Na época, chegava a regressar ao hotel pelas 2 ou 3 da manhã. A minha colega, sabendo do que eu chamava um passeio nocturno, não acreditava ou dizia que era maluco.

Entretanto no café,  os "recuerdos" sucediam-se…

Quando estive em S.Diego (USA) resolvi passar a fronteira e ir a Tijuana (México) e fiz lá uma "ciganada". Em determinada altura, um mexicano idoso acenou-me, apontou-me um letreiro onde dizia "Out of bounds" e encolheu os ombros. Percebi a mensagem, por gestos perguntei para onde, ele apontou, agradeci, dissemos adeus e voltei para fora do "Out of bounds".

Estive vários dias sozinho em Santiago (Chile) e um dos meus prazeres eram as "ciganadas" nocturnas nas zonas populares não turísticas. Tinha o "truque" de falar português próximo a grupos familiares e amigos que apanhavam o fresco da noite e, a partir daí, tinha companhia para o resto da noite.
Fazer "ciganadas" nas zonas ricas de Santiago era caminhar na solidão.

No Chile, nas zonas populares, o jogo era... dentro do conhecido "grupo familiar estranho" adquirir o desconhecido de "ser grupo amigo dentro do grupo estranho".
Nas zonas ricas, o grupo estranho era sempre só grupo estranho.

Como situação psicológica, um jogo que fazia várias vezes quando guiava na marginal era "destruir" o conhecimento do que ia aparecer a seguir à curva. 
Por exemplo, na subida a seguir à Praia de S.João tentava "não saber" que na descida estava o parque do casino. A técnica era provocar visualizações imaginadas (floresta, bairro de prédios altos, etc) até instalar a expectativa "do que será?". 
Por pouco êxito que tivesse, às vezes tinha a alegria da surpresa de ver "o que sabia que estava lá". Era uma espécie de "déjà vue" pré-fabricado.

Na prática, a aprendizagem procurada pela escola oriental é viver a vida por procurar conhecer o que não conhece e também procurar o constante desconhecido no que conhece.

Gostar de alguém é todos os dias ter o prazer
de encontrar o desconhecido que está nele (nesse alguém).
Zen

Para terminar esta manhã de "recuerdos de recuerdos", um exemplo, do que aconteceu na Páscoa deste ano, com a alegria de descobrir o desconhecido no conhecido.

Na família, uma criança (18 meses) sempre se relacionou comigo com um "ar cerimonioso e circunspecto", amoroso e sorridente mas diferente da familiaridade com pais e conhecidos habituais.

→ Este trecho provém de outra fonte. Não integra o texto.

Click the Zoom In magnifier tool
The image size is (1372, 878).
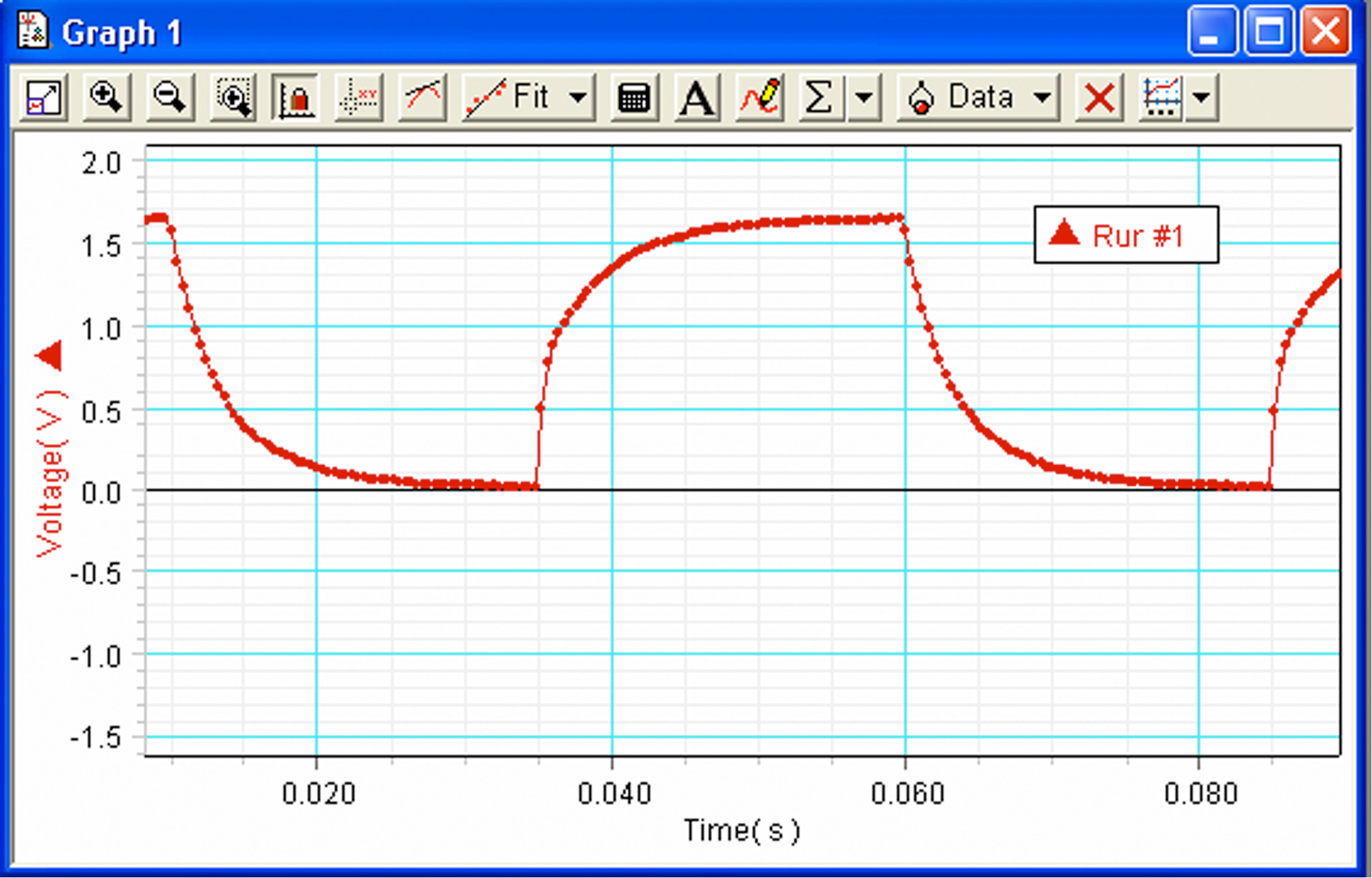click(105, 97)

Por motivos particulares, nesse Sábado de Páscoa, pela primeira vez, andou 5 metros na minha direcção, esticou os braços para o alto para eu lhe pegar ao colo e depois apontou para onde queria ir. Fiquei espantado, não esperava e... este "desconhecido" que estava ao meu colo, e fazia parte daquele"conhecido que conhecia", foi a melhor prenda de Páscoa que podia ter.

A vida é, sempre e só, encontrar o desconhecido no que conhecemos.
Zen

…não é garantir a eficácia e eficiência das rotinas conhecidas.